Baedeker ou "Guide bleu" de l'utopie socialiste, L'Oural puise à la même inspiration sectaire, "classe contre classe", mais projette cette fois sur l'écran de sonorités exotiques l'image d'une révolution léniniste advenue. Si la Valse du Tcheliabtrokstroï y vante le "pays de la violence et des yeux bleus" s'avoue la vraie visée d'Aragon: la contagion révolutionnaire.

"On va bien voir lequel est le plus rouge/ du sang du bourgeois ou du sang de l'ouvrier": le capitalisme fauteur de guerre, prodigue du sang d'une classe chair à canon, sera le principal sujet du "Monde réel". Mais dans ce cycle romanesque des années trente, la violence est prudemment mise à distance, dans des tableaux du monde d'avant 1914[7].

Du thuriféraire du "champ de pommes de terre de l'avenir/[où] Les têtes tombent au panier des sillons (…)", la seule autocritique à peu près explicite, parut enserrée dans la monumentale Histoire de l'URSS [1962, t.
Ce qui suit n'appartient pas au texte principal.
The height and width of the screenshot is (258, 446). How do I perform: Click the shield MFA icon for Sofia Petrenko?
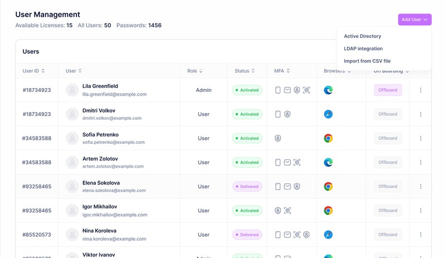click(x=278, y=138)
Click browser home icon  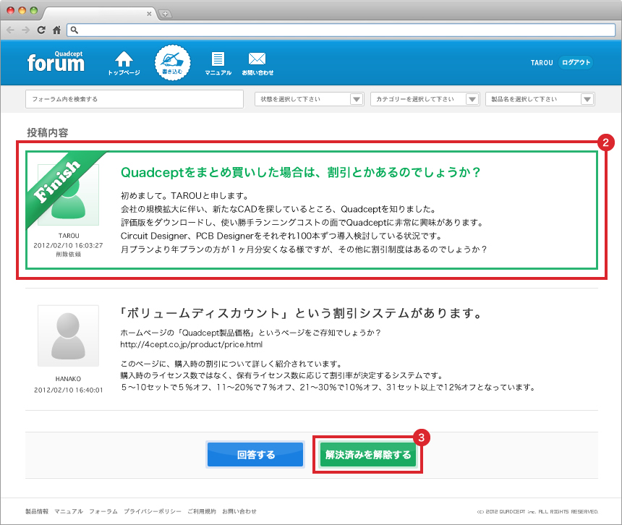click(x=56, y=30)
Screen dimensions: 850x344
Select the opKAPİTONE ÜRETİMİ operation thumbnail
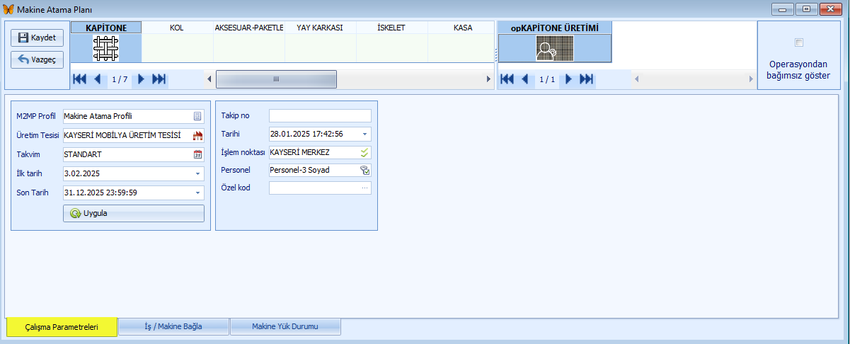tap(554, 48)
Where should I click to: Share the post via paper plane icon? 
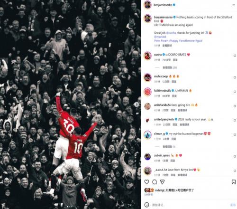[163, 182]
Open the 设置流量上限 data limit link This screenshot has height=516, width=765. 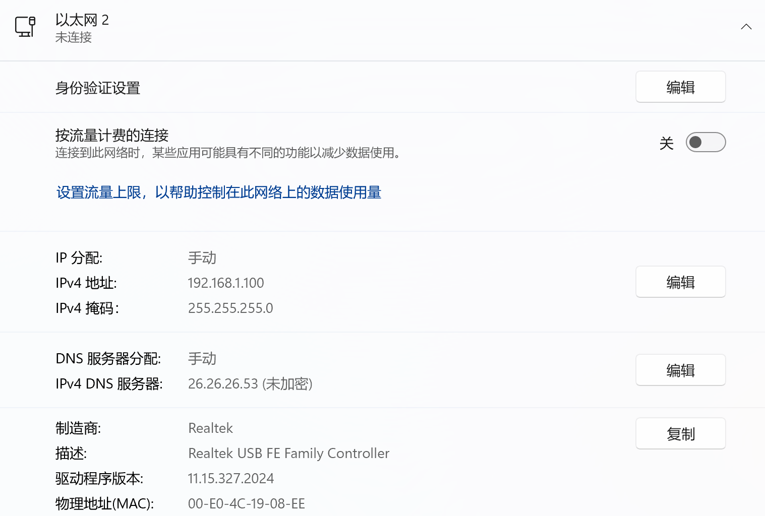click(218, 192)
II, p. 348]: "Celui qui porte en lui la partialité d'un espoir ou d'une haine déforme ce qu'il voit, et il est arrivé plus d'une fois que des anticommunistes, relatant les faits de l'histoire soviétique, aient dit des vérités [souligné par ARAGON] que repoussaient, à l'étranger, ceux qui auraient déjà voulu que tout fût dans le pays de leurs espérances à l'image de leurs rêves (…) L'utopie […est] nuisible pour ce qu'elle recèle de possibilités de désillusion."
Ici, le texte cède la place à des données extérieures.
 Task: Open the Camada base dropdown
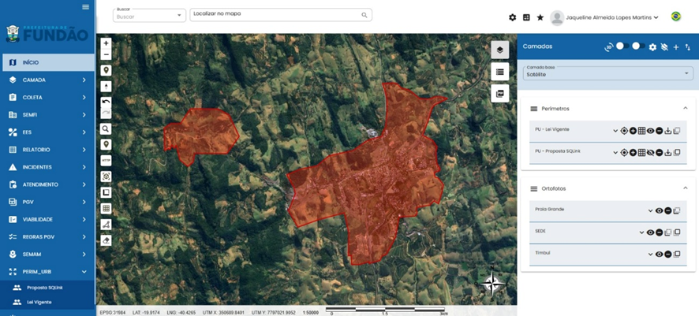(607, 73)
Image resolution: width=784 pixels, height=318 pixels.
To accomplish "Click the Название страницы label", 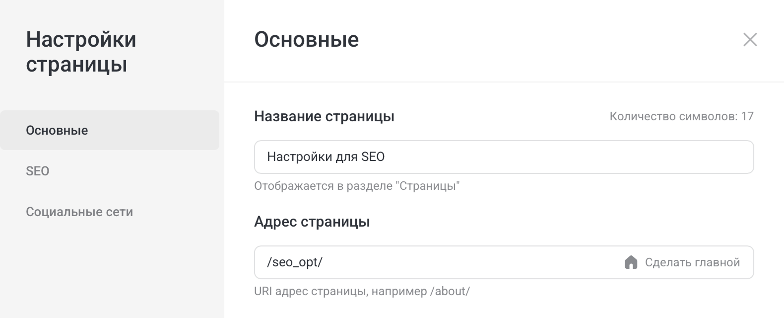I will 324,116.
Les hymnes patauds d'Hourra l'Oural, essai inabouti de mise en mots d'un credo sectaire, seront vite rendus caducs par le Front populaire, puis la Résistance, avant les révisions déchirantes de la période post-stalinienne. Mais c'est une autre histoire…[8].

 

Par Mathieu RIGO

 

[1]"C'est là que tout a commencé", Œuvres romanesques croisées, Robert Laffont /Livre Club Diderot, 1964.
[2]Louis ARAGON, Hourra l'Oural, poème, 1934, rééd. 1998, 110 p (préface et notes d'Olivier BARBARANT), Stock
[3] Œuvre poétique, Amis du Livre progressiste, Livre Club Diderot, 1975
4] Jean-Pierre MOREL, Le Roman insupportable: l'Internationale littéraire et la France (1920-1932), Gallimard, "Bibliothèque des Idées", 1985, 488 p.
[5] Préface morcelée in Œuvre poétique, op. cit., 1975
[6] id.; dans la même veine, cf. La Sainte Russie, conte de 1932, repris dans Le Mentir-vrai, Gallimard, 1980
[7] cf. Maurice RIEUNEAU, Guerre et révolution dans le roman français: ch .la théorie marxiste de la guerre dans Le Monde Réel d'ARAGON, p. 392 sq.
[8]cf. Mathieu RIGO, Aragon communiste. Un itinéraire intellectuel et politique, Maîtrise et DEA d'histoire sous la dir. de Jean-François SIRINELLI, Lille-III, 1996 et 1999].